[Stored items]
● ● ● ●
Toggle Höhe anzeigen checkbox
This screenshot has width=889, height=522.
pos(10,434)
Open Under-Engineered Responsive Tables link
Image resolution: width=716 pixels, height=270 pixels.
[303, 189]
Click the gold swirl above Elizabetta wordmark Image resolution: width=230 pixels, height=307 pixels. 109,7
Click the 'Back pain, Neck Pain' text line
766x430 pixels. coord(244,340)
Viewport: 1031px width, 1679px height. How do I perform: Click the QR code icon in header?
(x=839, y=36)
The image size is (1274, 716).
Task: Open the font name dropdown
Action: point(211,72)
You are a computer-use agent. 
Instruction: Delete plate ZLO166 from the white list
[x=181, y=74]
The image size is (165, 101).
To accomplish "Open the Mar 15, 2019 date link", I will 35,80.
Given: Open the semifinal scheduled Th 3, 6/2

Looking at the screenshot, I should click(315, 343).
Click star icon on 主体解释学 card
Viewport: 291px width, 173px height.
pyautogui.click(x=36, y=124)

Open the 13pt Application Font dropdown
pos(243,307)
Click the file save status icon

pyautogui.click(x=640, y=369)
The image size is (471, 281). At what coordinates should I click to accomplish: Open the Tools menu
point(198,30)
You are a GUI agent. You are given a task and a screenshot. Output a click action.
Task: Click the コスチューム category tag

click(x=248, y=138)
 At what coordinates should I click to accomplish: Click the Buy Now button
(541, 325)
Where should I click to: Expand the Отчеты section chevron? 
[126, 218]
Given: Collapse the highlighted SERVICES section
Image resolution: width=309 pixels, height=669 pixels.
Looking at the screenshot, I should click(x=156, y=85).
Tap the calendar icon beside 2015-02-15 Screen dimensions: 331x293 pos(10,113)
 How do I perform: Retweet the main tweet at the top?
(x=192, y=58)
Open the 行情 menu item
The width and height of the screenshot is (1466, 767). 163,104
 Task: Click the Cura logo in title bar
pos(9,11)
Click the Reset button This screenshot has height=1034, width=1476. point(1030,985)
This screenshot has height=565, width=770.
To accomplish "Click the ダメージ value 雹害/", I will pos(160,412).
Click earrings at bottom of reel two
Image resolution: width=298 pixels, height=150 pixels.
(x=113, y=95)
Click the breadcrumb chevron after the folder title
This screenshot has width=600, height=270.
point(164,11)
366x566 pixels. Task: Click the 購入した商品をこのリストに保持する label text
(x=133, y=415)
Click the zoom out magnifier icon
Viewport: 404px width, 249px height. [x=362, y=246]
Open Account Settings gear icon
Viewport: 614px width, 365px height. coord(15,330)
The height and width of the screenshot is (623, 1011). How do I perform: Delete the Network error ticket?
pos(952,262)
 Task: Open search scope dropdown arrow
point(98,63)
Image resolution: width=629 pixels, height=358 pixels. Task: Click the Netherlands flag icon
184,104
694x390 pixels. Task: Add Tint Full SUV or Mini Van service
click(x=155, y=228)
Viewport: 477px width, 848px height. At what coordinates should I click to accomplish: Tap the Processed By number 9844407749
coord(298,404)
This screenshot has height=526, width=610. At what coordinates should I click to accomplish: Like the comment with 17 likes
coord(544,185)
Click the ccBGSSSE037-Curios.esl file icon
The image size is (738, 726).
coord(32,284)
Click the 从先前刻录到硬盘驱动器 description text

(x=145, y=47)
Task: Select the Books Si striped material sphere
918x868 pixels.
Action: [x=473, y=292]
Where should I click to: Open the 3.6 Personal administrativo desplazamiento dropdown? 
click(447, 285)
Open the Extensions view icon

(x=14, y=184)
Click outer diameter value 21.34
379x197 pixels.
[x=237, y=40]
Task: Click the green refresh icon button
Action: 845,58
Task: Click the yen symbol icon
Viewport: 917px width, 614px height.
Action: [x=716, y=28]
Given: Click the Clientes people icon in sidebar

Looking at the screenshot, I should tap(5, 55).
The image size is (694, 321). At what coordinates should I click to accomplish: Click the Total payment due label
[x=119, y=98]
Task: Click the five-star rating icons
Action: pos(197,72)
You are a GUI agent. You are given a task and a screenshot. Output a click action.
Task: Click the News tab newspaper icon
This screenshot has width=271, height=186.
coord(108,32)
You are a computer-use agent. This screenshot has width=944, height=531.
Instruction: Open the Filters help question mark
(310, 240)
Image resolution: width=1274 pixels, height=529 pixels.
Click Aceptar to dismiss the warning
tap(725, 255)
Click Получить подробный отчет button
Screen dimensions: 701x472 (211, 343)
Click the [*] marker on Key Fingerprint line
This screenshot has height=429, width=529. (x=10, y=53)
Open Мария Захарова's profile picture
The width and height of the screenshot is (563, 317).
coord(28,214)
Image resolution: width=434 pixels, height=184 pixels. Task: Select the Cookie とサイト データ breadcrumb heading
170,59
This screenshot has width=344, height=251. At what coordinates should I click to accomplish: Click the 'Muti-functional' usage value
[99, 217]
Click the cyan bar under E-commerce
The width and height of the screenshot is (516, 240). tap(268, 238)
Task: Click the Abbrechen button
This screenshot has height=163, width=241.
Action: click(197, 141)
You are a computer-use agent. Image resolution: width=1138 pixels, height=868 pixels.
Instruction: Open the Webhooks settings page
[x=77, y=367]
● ● ● ●
▶ [EXERCISE DETAILS]: With no line skipped, copy the entries exactly as written.

▶ [TASK RESPONSE]:
Toggle Höhe anzeigen checkbox
This screenshot has width=889, height=522.
pos(10,434)
Open Under-Engineered Responsive Tables link
Image resolution: width=716 pixels, height=270 pixels.
[303, 189]
Click the gold swirl above Elizabetta wordmark Image resolution: width=230 pixels, height=307 pixels. 109,7
Click the 'Back pain, Neck Pain' text line
766x430 pixels. coord(244,340)
Viewport: 1031px width, 1679px height. How do I perform: Click the QR code icon in header?
(x=839, y=36)
The image size is (1274, 716).
Task: Open the font name dropdown
Action: point(211,72)
You are a computer-use agent. 
Instruction: Delete plate ZLO166 from the white list
[x=181, y=74]
The image size is (165, 101).
To accomplish "Open the Mar 15, 2019 date link", I will 35,80.
Given: Open the semifinal scheduled Th 3, 6/2

Looking at the screenshot, I should click(315, 343).
Click star icon on 主体解释学 card
Viewport: 291px width, 173px height.
pyautogui.click(x=36, y=124)

Open the 13pt Application Font dropdown
pos(243,307)
Click the file save status icon

pyautogui.click(x=640, y=369)
The image size is (471, 281). At what coordinates should I click to accomplish: Open the Tools menu
point(198,30)
You are a GUI agent. You are given a task and a screenshot. Output a click action.
Task: Click the コスチューム category tag

click(x=248, y=138)
 At what coordinates should I click to accomplish: Click the Buy Now button
(541, 325)
Where should I click to: Expand the Отчеты section chevron? 
[126, 218]
Given: Collapse the highlighted SERVICES section
Image resolution: width=309 pixels, height=669 pixels.
Looking at the screenshot, I should click(x=156, y=85).
Tap the calendar icon beside 2015-02-15 Screen dimensions: 331x293 pos(10,113)
 How do I perform: Retweet the main tweet at the top?
(x=192, y=58)
Open the 行情 menu item
The width and height of the screenshot is (1466, 767). 163,104
 Task: Click the Cura logo in title bar
pos(9,11)
Click the Reset button This screenshot has height=1034, width=1476. point(1030,985)
This screenshot has height=565, width=770.
To accomplish "Click the ダメージ value 雹害/", I will pos(160,412).
Click earrings at bottom of reel two
Image resolution: width=298 pixels, height=150 pixels.
(x=113, y=95)
Click the breadcrumb chevron after the folder title
This screenshot has width=600, height=270.
point(164,11)
366x566 pixels. Task: Click the 購入した商品をこのリストに保持する label text
(x=133, y=415)
Click the zoom out magnifier icon
Viewport: 404px width, 249px height. [x=362, y=246]
Open Account Settings gear icon
Viewport: 614px width, 365px height. coord(15,330)
The height and width of the screenshot is (623, 1011). How do I perform: Delete the Network error ticket?
pos(952,262)
 Task: Open search scope dropdown arrow
point(98,63)
Image resolution: width=629 pixels, height=358 pixels. Task: Click the Netherlands flag icon
184,104
694x390 pixels. Task: Add Tint Full SUV or Mini Van service
click(x=155, y=228)
Viewport: 477px width, 848px height. At what coordinates should I click to accomplish: Tap the Processed By number 9844407749
coord(298,404)
This screenshot has height=526, width=610. At what coordinates should I click to accomplish: Like the comment with 17 likes
coord(544,185)
Click the ccBGSSSE037-Curios.esl file icon
The image size is (738, 726).
coord(32,284)
Click the 从先前刻录到硬盘驱动器 description text

(x=145, y=47)
Task: Select the Books Si striped material sphere
918x868 pixels.
Action: [x=473, y=292]
Where should I click to: Open the 3.6 Personal administrativo desplazamiento dropdown? 
click(447, 285)
Open the Extensions view icon

(x=14, y=184)
Click outer diameter value 21.34
379x197 pixels.
[x=237, y=40]
Task: Click the green refresh icon button
Action: 845,58
Task: Click the yen symbol icon
Viewport: 917px width, 614px height.
Action: [x=716, y=28]
Given: Click the Clientes people icon in sidebar

Looking at the screenshot, I should tap(5, 55).
The image size is (694, 321). At what coordinates should I click to accomplish: Click the Total payment due label
[x=119, y=98]
Task: Click the five-star rating icons
Action: pos(197,72)
You are a GUI agent. You are given a task and a screenshot. Output a click action.
Task: Click the News tab newspaper icon
This screenshot has width=271, height=186.
coord(108,32)
You are a computer-use agent. This screenshot has width=944, height=531.
Instruction: Open the Filters help question mark
(310, 240)
Image resolution: width=1274 pixels, height=529 pixels.
Click Aceptar to dismiss the warning
tap(725, 255)
Click Получить подробный отчет button
Screen dimensions: 701x472 (211, 343)
Click the [*] marker on Key Fingerprint line
This screenshot has height=429, width=529. (x=10, y=53)
Open Мария Захарова's profile picture
The width and height of the screenshot is (563, 317).
coord(28,214)
Image resolution: width=434 pixels, height=184 pixels. Task: Select the Cookie とサイト データ breadcrumb heading
170,59
This screenshot has width=344, height=251. At what coordinates should I click to accomplish: Click the 'Muti-functional' usage value
[99, 217]
Click the cyan bar under E-commerce
The width and height of the screenshot is (516, 240). tap(268, 238)
Task: Click the Abbrechen button
This screenshot has height=163, width=241.
Action: click(197, 141)
You are a computer-use agent. Image resolution: width=1138 pixels, height=868 pixels.
Instruction: Open the Webhooks settings page
[x=77, y=367]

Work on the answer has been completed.